The key to developing good reading habits is helping you child create a lot of interaction with the text. These tips should help those school age children who have already learned to read and are now reading books that help them study, for example a history book or a book about science.

Good Reading Habits

Cover Up!
For many kids in elementary school, a page of words begins to blur together and kids can get lost in this haze. See if using an index card placed underneath the line currently being read helps focus their attention.

Use Your Hands
Have your child follow the text with his finger. This promotes the use of tactile learning, for those students who are kinesthetic learners-learners who need touch to optimize their learning curve!

Read Aloud
Have your child read the text out loud. Or, if they're studying in the library or in class, silently mouth the words. This really helps kids who learn best when they hear the material-these kids are auditory learners.

Make Notes in the Margins
Interacting with the text is key to encoding more information. Have your child make notes in the margin. Notes can be ideas on how they'll remember the concepts, definitions to difficult words, drawings or diagrams or the way the text makes them feel. When your child looks back on the text before a test, it will help them remember the material.

Highlighters, Everyone!
Highlighters are the perfect school-age tool! Seriously. Buy a bunch of colorful highlighters. Having three differently colored highlighters allows kids to use a different color for each level of importance. Here's an example of how your child can use highlighters to organize a chapter

blue highlighter: main points of chapter
green highlighter: details that support the main points
yellow highlighter: key terms

This color combination works well since blue sticks out the most; use blue to highlighter the most important information-the main points. The color combination also works well as it follows the rainbow color sequence and therefore is easily understandable in a hierarchical sense.

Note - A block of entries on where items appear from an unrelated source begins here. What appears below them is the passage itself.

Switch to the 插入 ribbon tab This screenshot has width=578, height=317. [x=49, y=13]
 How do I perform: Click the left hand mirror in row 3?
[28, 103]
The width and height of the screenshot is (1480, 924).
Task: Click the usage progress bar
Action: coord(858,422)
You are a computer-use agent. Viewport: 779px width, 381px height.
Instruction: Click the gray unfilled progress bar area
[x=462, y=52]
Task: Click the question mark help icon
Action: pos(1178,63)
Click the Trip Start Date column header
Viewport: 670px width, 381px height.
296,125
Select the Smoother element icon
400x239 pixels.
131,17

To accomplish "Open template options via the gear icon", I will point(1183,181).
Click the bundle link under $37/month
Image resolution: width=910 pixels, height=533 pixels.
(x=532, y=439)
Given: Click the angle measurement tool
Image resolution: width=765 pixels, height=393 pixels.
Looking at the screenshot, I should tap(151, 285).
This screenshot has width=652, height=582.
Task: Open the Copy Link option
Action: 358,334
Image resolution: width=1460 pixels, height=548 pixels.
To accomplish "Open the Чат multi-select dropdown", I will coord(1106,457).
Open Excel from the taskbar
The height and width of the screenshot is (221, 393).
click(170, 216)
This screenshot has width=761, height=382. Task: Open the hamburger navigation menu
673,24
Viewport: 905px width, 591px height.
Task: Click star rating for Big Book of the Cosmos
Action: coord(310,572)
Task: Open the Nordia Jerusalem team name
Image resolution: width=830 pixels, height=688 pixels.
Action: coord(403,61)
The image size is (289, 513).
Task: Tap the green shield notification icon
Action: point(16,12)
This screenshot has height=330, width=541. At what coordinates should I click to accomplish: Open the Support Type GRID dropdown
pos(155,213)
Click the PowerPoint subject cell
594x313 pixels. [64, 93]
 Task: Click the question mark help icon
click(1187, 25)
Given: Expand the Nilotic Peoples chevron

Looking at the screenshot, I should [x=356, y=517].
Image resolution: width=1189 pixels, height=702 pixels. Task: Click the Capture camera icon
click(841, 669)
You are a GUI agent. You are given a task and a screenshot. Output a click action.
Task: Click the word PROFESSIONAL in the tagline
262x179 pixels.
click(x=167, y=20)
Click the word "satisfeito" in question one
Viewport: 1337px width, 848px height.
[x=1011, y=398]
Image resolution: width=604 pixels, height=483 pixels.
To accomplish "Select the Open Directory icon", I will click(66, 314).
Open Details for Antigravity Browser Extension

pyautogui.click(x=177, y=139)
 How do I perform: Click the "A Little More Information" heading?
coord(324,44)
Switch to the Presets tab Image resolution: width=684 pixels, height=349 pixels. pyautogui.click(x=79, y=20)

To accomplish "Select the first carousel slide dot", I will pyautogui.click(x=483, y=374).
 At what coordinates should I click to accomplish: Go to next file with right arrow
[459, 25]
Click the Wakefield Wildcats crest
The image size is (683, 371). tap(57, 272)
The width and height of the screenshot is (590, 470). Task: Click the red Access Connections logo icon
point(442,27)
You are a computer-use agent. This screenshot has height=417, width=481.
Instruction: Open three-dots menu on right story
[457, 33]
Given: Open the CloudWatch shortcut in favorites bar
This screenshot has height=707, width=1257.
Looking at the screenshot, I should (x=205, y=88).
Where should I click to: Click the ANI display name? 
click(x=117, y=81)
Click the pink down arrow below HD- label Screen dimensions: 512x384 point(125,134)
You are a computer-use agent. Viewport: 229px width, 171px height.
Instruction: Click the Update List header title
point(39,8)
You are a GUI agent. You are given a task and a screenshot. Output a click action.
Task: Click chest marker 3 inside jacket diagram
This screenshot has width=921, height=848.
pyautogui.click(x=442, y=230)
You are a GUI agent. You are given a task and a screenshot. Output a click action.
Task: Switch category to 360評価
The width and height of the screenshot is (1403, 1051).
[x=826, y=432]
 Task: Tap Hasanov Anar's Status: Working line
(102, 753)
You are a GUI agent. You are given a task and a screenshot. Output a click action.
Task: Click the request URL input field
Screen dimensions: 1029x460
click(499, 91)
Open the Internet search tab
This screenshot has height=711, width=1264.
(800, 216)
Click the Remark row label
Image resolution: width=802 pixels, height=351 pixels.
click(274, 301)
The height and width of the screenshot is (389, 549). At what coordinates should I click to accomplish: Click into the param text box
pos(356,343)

Write or Talk Out a Summary
After reading a chunk of material, such as a chapter, have your child either write down or talk to you about the key points of the chapter. Again, if they're an auditory learner, have a discussion about the points of the chapter. If your child is a visual learner, have her draw a diagram of important points. Doing this will solidify the information they have just read!

Use Book Marks or Sticky Notes
Kids can put a sticky note, like the colored plastic sticky flags, to mark each new chapter in a book. It's a good idea to put the notes for earlier chapters towards the top of the page, and have each subsequent chapter note move farther down the left side of the page. Or your child can use it to bookmark important chapter points.

Active Reading
The above tips on developing good reading habits are based on the theory of 'active reading'. Active reading helps a student's comprehension and retention for reading materials. Understanding and remembering what a child reads is instrumental in academic performance, as most of the information they learn in school is read in textbooks. Developing the good habits of active reading will also aid your child in her later academic endeavors! Happy reading!